To succeed, though, Baude needs to be able to survey what our legal officials actually do and describe what he sees as originalism. A different observer might find that task daunting. After all, if you look to see what judges do most of the time in constitutional cases, you will find them applying doctrine. Only rarely does a case turn on the text of the Constitution or an account of original meanings.
To his credit, Baude does not pretend otherwise. He does not claim, that is, that judges actually spend more time plumbing original meanings than observers have previously realized. Instead, he offers a version of originalism in which the fact that judges rarely traffic in arguments about original meanings is compatible with the claim that originalism is our law. He calls this model “inclusive originalism.” Under inclusive originalism, modes of decisionmaking that the Founders would have recognized as legitimate are legitimate. Living as they did in a common-law world, Baude says, the Founders surely accepted the application of judicial precedent as a valid mode of legal decisionmaking. So that form of decisionmaking is in—not on its own bottom but because the Founders accepted it. The same goes for interpretation that tracks the evolving meaning of constitutional language, for the same reason, and for any other modality of argument that the Founders would have considered legitimate.

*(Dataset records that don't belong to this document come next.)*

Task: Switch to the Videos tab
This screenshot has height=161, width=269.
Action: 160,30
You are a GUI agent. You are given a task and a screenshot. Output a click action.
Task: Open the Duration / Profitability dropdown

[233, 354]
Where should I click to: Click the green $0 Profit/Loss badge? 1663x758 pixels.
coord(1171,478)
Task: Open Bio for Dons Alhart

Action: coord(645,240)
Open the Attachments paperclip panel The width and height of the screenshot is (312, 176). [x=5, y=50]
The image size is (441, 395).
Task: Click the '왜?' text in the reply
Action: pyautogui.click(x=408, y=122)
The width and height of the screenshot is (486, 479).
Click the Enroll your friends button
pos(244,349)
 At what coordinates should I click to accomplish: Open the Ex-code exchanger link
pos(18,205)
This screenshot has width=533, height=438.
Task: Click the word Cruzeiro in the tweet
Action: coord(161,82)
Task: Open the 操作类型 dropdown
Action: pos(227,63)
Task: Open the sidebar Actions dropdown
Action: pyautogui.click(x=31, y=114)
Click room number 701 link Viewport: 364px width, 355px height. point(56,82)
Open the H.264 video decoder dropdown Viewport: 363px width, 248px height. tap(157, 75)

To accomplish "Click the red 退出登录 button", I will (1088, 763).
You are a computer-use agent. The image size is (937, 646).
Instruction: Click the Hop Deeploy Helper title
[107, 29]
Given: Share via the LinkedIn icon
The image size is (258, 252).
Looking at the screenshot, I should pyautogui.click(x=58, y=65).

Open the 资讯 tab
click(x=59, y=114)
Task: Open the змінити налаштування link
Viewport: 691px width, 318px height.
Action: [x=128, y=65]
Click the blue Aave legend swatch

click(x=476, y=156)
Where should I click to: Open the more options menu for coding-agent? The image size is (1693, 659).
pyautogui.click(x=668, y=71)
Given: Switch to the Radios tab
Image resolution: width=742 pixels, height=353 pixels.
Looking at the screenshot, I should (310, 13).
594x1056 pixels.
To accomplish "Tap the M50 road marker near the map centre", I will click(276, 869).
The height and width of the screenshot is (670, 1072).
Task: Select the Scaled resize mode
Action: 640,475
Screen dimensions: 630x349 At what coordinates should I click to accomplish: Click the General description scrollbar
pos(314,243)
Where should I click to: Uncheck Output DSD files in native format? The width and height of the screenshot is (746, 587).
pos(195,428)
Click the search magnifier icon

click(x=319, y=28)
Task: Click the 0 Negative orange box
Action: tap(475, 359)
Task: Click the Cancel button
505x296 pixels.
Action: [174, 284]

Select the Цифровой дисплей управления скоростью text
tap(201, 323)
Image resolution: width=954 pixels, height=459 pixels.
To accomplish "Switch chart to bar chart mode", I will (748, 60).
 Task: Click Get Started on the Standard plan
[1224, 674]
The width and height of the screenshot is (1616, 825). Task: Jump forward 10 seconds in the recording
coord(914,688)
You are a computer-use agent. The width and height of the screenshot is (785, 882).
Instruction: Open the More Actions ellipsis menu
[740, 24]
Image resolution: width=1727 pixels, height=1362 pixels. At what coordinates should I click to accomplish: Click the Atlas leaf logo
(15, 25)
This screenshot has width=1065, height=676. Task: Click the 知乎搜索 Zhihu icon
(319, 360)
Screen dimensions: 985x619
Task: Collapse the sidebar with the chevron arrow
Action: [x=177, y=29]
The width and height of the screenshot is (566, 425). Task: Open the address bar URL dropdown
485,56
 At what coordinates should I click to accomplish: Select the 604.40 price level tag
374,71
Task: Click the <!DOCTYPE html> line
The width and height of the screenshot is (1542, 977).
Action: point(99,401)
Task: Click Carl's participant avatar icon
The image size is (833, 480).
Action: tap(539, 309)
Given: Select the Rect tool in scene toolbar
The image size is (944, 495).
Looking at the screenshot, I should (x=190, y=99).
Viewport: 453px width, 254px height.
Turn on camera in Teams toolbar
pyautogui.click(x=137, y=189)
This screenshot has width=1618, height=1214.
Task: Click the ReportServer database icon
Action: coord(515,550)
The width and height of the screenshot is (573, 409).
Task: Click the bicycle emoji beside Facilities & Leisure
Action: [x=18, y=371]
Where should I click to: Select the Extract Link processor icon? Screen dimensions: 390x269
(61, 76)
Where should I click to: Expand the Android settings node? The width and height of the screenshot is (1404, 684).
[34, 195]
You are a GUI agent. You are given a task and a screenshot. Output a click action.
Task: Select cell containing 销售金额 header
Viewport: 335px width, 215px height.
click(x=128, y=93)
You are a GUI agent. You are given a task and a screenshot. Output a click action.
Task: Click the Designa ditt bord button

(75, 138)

This is a capacious conception of originalism. Consider, by analogy, what it would mean to describe as “textualist” a theory of constitutional decisionmaking on which judges confronting individual-rights questions should reason about what rights people have without reference to the words of particular constitutional provisions. Given the Ninth Amendment, one can perfectly well argue that the text of the Constitution directs constitutional decisionmakers to reason about rights in nontextual ways. So it could make sense to describe nontextual reasoning as justified on the basis of the text, just as it could make sense to describe a largely common-law process of constitutional interpretation as justified on the basis of a Founding understanding. But someone who described judges making moral arguments about unenumerated rights as practicing “textualism” would not be using the term in a way that captures what textualism usually means in American constitutional discourse
The point here is not that Baude is wrong to call his approach a version of originalism. Nobody owns the term, and Baude tells his readers clearly what he does and does not mean, and his idea shares something important with the broader family of originalist theories: It maintains that facts from the time of the Constitution’s enactment supply legitimacy criteria for constitutional interpretation today. To be sure, Baude’s version of that legitimacy claim is importantly different from the legitimacy claims on offer in some versions of originalism. For Baude, originalism is authoritative only because we accept it as a matter of practice. But my use of the word “only” is meant to contrast Baude’s theory with some other forms of originalism, not to suggest that a legal culture’s acceptance in practice of a theory of interpretation is not a good reason to deem that theory authoritative within that legal culture. If Baude can show that the American legal system operates on the basis of something he describes as “inclusive originalism,” he will not have demonstrated that stronger forms of originalism are “our law,” but he will have made a good case for the thing that he claims to be demonstrating.